For many websites owners, understanding those seasonal variations may lead to more visits from people who are interested what they offer upon their pages.
By seasons, I don’t just mean winter, spring, summer and fall. There are many different seasons that can affect how and what people search for, such as seasons for baseball, football, basketball, and hockey.
Or seasonal variations based upon recurring holidays such as Christmas, Valentines Day, Mothers Day, and Thanksgiving. The start of a school year can trigger certain searches, and summer break from school can impact other searches.
If you own an ecommerce business, you are probably familiar with the value of creating content and offering products that take advantage of periodic changes that happen at different times of the year. More informational sites, such as online newspapers or magazines, blogs, can also benefit from an awareness of patterns which people use in searches.
One of the difficulties of planning for seasonal traffic has been with the tools available to try to research the amount of volume that different search terms might possibly bring to a website, or at least allow someone researching those words to compare different choices that they might use. Microsoft unveiled a beta keyword research project a little over a year ago – the Search Volume Seasonality Forecast – which showed seasonal trends for keyword usage.
Microsoft’s program is still in Beta, and the searches you can perform are very limited.

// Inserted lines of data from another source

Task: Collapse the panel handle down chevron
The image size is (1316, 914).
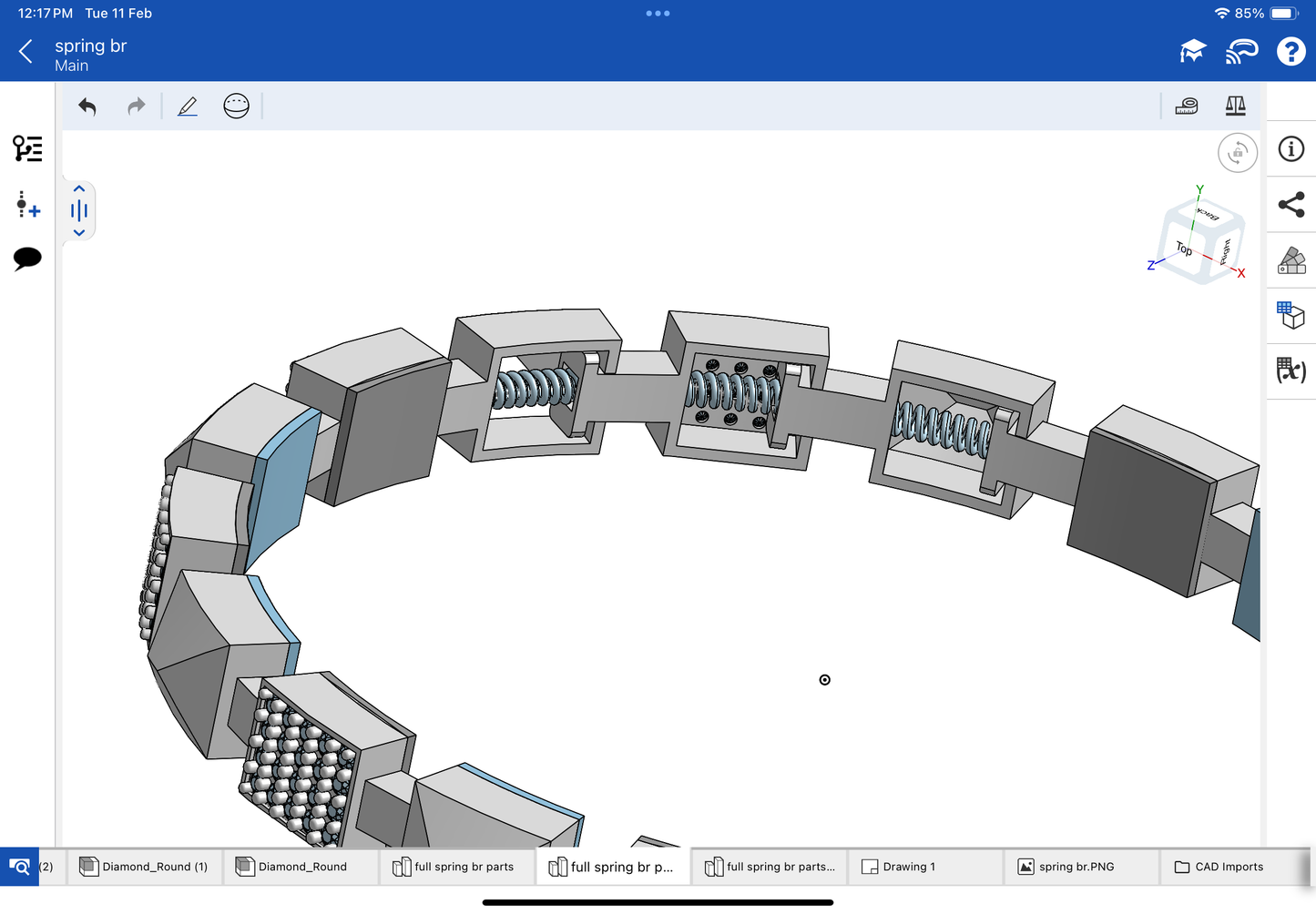Action: pyautogui.click(x=79, y=233)
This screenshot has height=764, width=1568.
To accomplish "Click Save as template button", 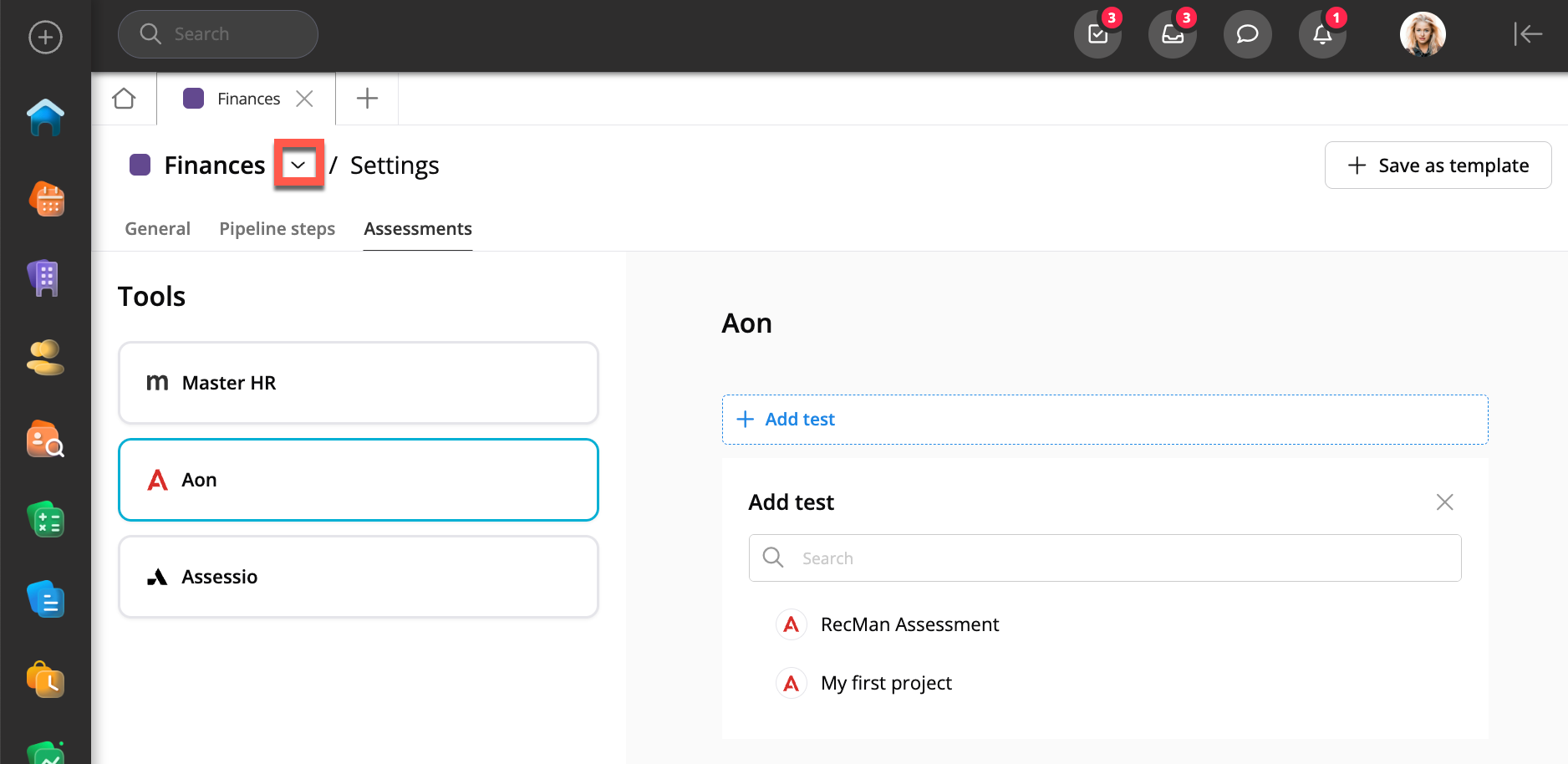I will point(1438,166).
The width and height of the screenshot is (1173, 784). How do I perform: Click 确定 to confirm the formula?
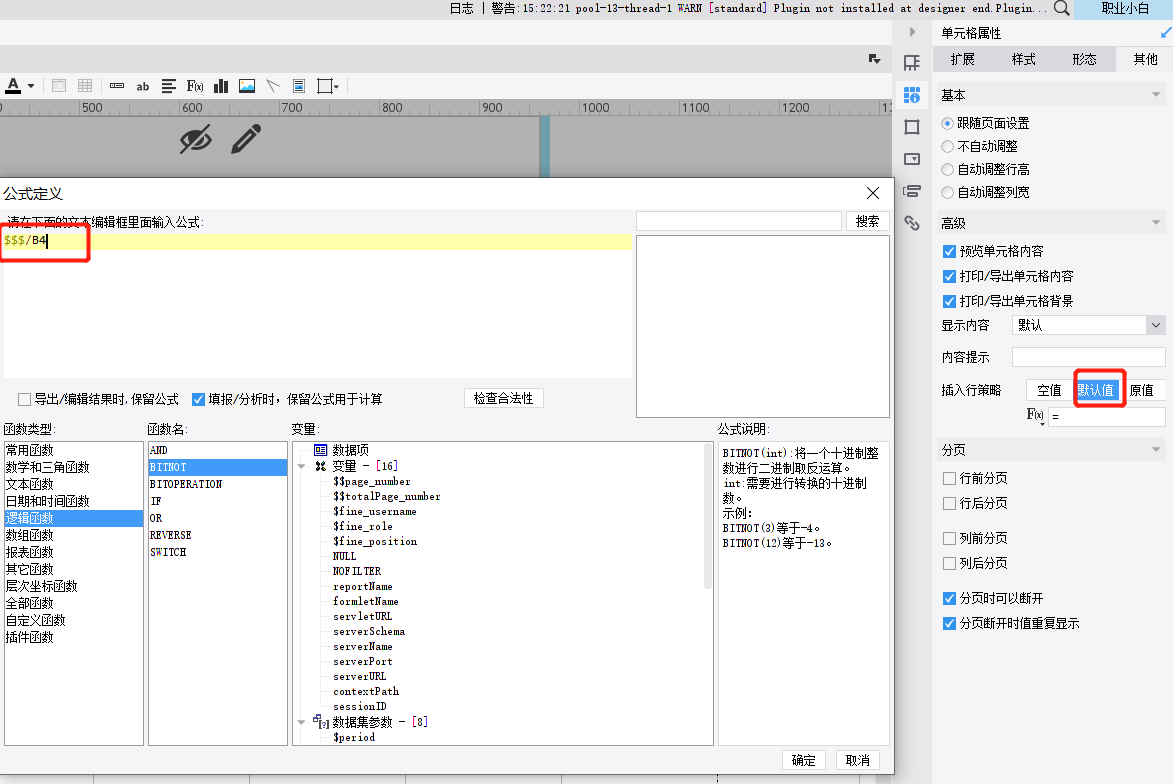pyautogui.click(x=803, y=760)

It’s difficult to tell if they will ever expand the tool, but it’s possible that they might. Microsoft had a patent application published that appears to describe that tool, and how it might work:
Invented by Lee Wang, Li Li, Shuzhen Nong, and Ying Li
Assigned to Microsoft
US Patent Application 20070239703
Published October 11, 2007
Filed: March 31, 2006
A method and system are provided for forecasting keyword search volume. Keywords are categorized by concept and by the amount of data available for use in predicting future behavior. The keywords and/or the categories can also be categorized as seasonal or non-seasonal.
A category level seasonal variation pattern can then be calculated based on keywords in the category that have sufficient historical data. A search volume can then be predicted for one or more keywords, with an appropriate calculation algorithm being selected based on the concept category, seasonal classification, and historical data available for the keywords.
The patent application describes a way to generate forecasts of keyword search volume. While this kind of forecasting can be useful for paid search, it’s not unusual for search marketers to also look at search volume information when looking for keywords to use for search engine optimization.
It appears that some of the technology behind the methods are described in a Microsoft paper that shares a number of authors with the patent filing – Similarity of Temporal Query Logs Based on ARIMA Model.
For some keyword phrases, where there is a couple of years worth of data on searches using those terms, it may be possible to classify them as seasonal or non-seasonal terms using a statistical model like the one described in that paper.
For keyword phrases where such data doesn’t exist, it might be possible to see if those phrases fit into concept categories with other phrases where there is data regarding how influenced they are by other seasons. If a phrase can’t be classified in that manner, a seasonal forecasting method might fall back on looking at the search volume for the term for the previous month.
There’s no telling if or when the Microsoft Seasonality Forecasting tool might come out of Beta, but I’d like to see it released. Perhaps now that the patent application has been published, we might see it move out of the Microsoft Adcenter Labs sometime soon.
There are some keyword research tools, like Keyword Discovery, that do provide a years worth of Seasonal Trends, though it would be nice to have more than a single years worth of data to look at. Being able to identify similar phrases that may also be seasonal (but don’t have a history of data to use to tell) would also be a good option, if it worked as well as the Microsoft patent application seems to suggest.